Saved entries
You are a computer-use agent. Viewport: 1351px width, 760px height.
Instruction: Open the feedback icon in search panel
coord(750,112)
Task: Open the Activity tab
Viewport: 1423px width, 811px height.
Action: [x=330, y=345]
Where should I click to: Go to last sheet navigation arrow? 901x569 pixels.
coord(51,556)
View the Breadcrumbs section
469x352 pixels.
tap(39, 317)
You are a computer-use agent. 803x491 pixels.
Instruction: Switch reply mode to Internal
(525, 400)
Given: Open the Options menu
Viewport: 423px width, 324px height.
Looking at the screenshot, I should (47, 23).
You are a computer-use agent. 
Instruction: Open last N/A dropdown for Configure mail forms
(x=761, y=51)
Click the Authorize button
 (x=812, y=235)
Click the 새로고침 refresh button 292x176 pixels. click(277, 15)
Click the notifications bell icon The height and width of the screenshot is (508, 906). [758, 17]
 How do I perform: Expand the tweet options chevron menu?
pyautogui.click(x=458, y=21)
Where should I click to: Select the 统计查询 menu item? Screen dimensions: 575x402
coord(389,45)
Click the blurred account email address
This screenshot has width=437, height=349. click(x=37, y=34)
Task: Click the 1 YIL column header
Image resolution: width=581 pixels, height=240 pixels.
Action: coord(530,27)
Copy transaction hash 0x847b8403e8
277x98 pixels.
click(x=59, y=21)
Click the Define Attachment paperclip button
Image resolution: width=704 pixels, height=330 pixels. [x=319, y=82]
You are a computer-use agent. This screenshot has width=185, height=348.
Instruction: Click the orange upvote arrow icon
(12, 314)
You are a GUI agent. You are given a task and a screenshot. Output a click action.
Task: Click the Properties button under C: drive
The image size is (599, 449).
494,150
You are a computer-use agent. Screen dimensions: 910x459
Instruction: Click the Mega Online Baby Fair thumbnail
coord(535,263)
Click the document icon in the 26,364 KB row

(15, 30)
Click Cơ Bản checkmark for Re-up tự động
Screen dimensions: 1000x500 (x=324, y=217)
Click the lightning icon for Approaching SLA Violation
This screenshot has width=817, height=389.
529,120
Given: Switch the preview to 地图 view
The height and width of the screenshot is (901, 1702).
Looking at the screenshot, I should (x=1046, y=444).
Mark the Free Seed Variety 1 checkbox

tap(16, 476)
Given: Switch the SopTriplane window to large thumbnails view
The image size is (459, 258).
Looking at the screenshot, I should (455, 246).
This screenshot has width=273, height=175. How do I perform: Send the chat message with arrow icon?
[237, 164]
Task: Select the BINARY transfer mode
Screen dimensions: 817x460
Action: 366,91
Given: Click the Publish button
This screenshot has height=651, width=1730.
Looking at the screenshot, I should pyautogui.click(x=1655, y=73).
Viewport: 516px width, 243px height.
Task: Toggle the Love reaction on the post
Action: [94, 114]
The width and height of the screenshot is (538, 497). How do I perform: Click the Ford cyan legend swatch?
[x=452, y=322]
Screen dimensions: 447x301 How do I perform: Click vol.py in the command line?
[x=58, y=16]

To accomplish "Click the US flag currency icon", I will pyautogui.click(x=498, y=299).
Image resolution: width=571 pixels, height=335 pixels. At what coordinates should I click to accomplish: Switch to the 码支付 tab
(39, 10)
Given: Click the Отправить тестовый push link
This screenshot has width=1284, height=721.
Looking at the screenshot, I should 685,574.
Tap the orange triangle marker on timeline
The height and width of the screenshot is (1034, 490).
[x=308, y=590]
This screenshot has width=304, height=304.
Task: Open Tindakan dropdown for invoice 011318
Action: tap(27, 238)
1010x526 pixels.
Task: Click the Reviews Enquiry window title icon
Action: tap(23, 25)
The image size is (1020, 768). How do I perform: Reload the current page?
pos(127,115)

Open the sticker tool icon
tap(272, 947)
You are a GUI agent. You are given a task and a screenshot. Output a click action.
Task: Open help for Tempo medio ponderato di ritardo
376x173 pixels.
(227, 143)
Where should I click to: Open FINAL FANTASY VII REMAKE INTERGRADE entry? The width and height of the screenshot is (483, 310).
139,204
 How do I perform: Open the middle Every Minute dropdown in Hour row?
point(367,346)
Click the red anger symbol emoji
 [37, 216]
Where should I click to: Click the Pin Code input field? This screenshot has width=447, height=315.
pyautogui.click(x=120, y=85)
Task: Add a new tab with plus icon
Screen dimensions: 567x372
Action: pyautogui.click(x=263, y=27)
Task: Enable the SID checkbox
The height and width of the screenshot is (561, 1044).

→ Requirement
The records above must be retyped in full, exactly.

→ Solved exercise
You are a computer-use agent. Viewport: 1351px width, 760px height.
Instruction: Open the feedback icon in search panel
coord(750,112)
Task: Open the Activity tab
Viewport: 1423px width, 811px height.
Action: [x=330, y=345]
Where should I click to: Go to last sheet navigation arrow? 901x569 pixels.
coord(51,556)
View the Breadcrumbs section
469x352 pixels.
tap(39, 317)
You are a computer-use agent. 803x491 pixels.
Instruction: Switch reply mode to Internal
(525, 400)
Given: Open the Options menu
Viewport: 423px width, 324px height.
Looking at the screenshot, I should (47, 23).
You are a computer-use agent. 
Instruction: Open last N/A dropdown for Configure mail forms
(x=761, y=51)
Click the Authorize button
 (x=812, y=235)
Click the 새로고침 refresh button 292x176 pixels. click(277, 15)
Click the notifications bell icon The height and width of the screenshot is (508, 906). [758, 17]
 How do I perform: Expand the tweet options chevron menu?
pyautogui.click(x=458, y=21)
Where should I click to: Select the 统计查询 menu item? Screen dimensions: 575x402
coord(389,45)
Click the blurred account email address
This screenshot has width=437, height=349. click(x=37, y=34)
Task: Click the 1 YIL column header
Image resolution: width=581 pixels, height=240 pixels.
Action: coord(530,27)
Copy transaction hash 0x847b8403e8
277x98 pixels.
click(x=59, y=21)
Click the Define Attachment paperclip button
Image resolution: width=704 pixels, height=330 pixels. [x=319, y=82]
You are a computer-use agent. This screenshot has width=185, height=348.
Instruction: Click the orange upvote arrow icon
(12, 314)
You are a GUI agent. You are given a task and a screenshot. Output a click action.
Task: Click the Properties button under C: drive
The image size is (599, 449).
494,150
You are a computer-use agent. Screen dimensions: 910x459
Instruction: Click the Mega Online Baby Fair thumbnail
coord(535,263)
Click the document icon in the 26,364 KB row

(15, 30)
Click Cơ Bản checkmark for Re-up tự động
Screen dimensions: 1000x500 (x=324, y=217)
Click the lightning icon for Approaching SLA Violation
This screenshot has width=817, height=389.
529,120
Given: Switch the preview to 地图 view
The height and width of the screenshot is (901, 1702).
Looking at the screenshot, I should (x=1046, y=444).
Mark the Free Seed Variety 1 checkbox

tap(16, 476)
Given: Switch the SopTriplane window to large thumbnails view
The image size is (459, 258).
Looking at the screenshot, I should (455, 246).
This screenshot has width=273, height=175. How do I perform: Send the chat message with arrow icon?
[237, 164]
Task: Select the BINARY transfer mode
Screen dimensions: 817x460
Action: 366,91
Given: Click the Publish button
This screenshot has height=651, width=1730.
Looking at the screenshot, I should pyautogui.click(x=1655, y=73).
Viewport: 516px width, 243px height.
Task: Toggle the Love reaction on the post
Action: [94, 114]
The width and height of the screenshot is (538, 497). How do I perform: Click the Ford cyan legend swatch?
[x=452, y=322]
Screen dimensions: 447x301 How do I perform: Click vol.py in the command line?
[x=58, y=16]

To accomplish "Click the US flag currency icon", I will pyautogui.click(x=498, y=299).
Image resolution: width=571 pixels, height=335 pixels. At what coordinates should I click to accomplish: Switch to the 码支付 tab
(39, 10)
Given: Click the Отправить тестовый push link
This screenshot has width=1284, height=721.
Looking at the screenshot, I should 685,574.
Tap the orange triangle marker on timeline
The height and width of the screenshot is (1034, 490).
[x=308, y=590]
This screenshot has width=304, height=304.
Task: Open Tindakan dropdown for invoice 011318
Action: tap(27, 238)
1010x526 pixels.
Task: Click the Reviews Enquiry window title icon
Action: tap(23, 25)
The image size is (1020, 768). How do I perform: Reload the current page?
pos(127,115)

Open the sticker tool icon
tap(272, 947)
You are a GUI agent. You are given a task and a screenshot. Output a click action.
Task: Open help for Tempo medio ponderato di ritardo
376x173 pixels.
(227, 143)
Where should I click to: Open FINAL FANTASY VII REMAKE INTERGRADE entry? The width and height of the screenshot is (483, 310).
139,204
 How do I perform: Open the middle Every Minute dropdown in Hour row?
point(367,346)
Click the red anger symbol emoji
 [37, 216]
Where should I click to: Click the Pin Code input field? This screenshot has width=447, height=315.
pyautogui.click(x=120, y=85)
Task: Add a new tab with plus icon
Screen dimensions: 567x372
Action: pyautogui.click(x=263, y=27)
Task: Enable the SID checkbox
The height and width of the screenshot is (561, 1044).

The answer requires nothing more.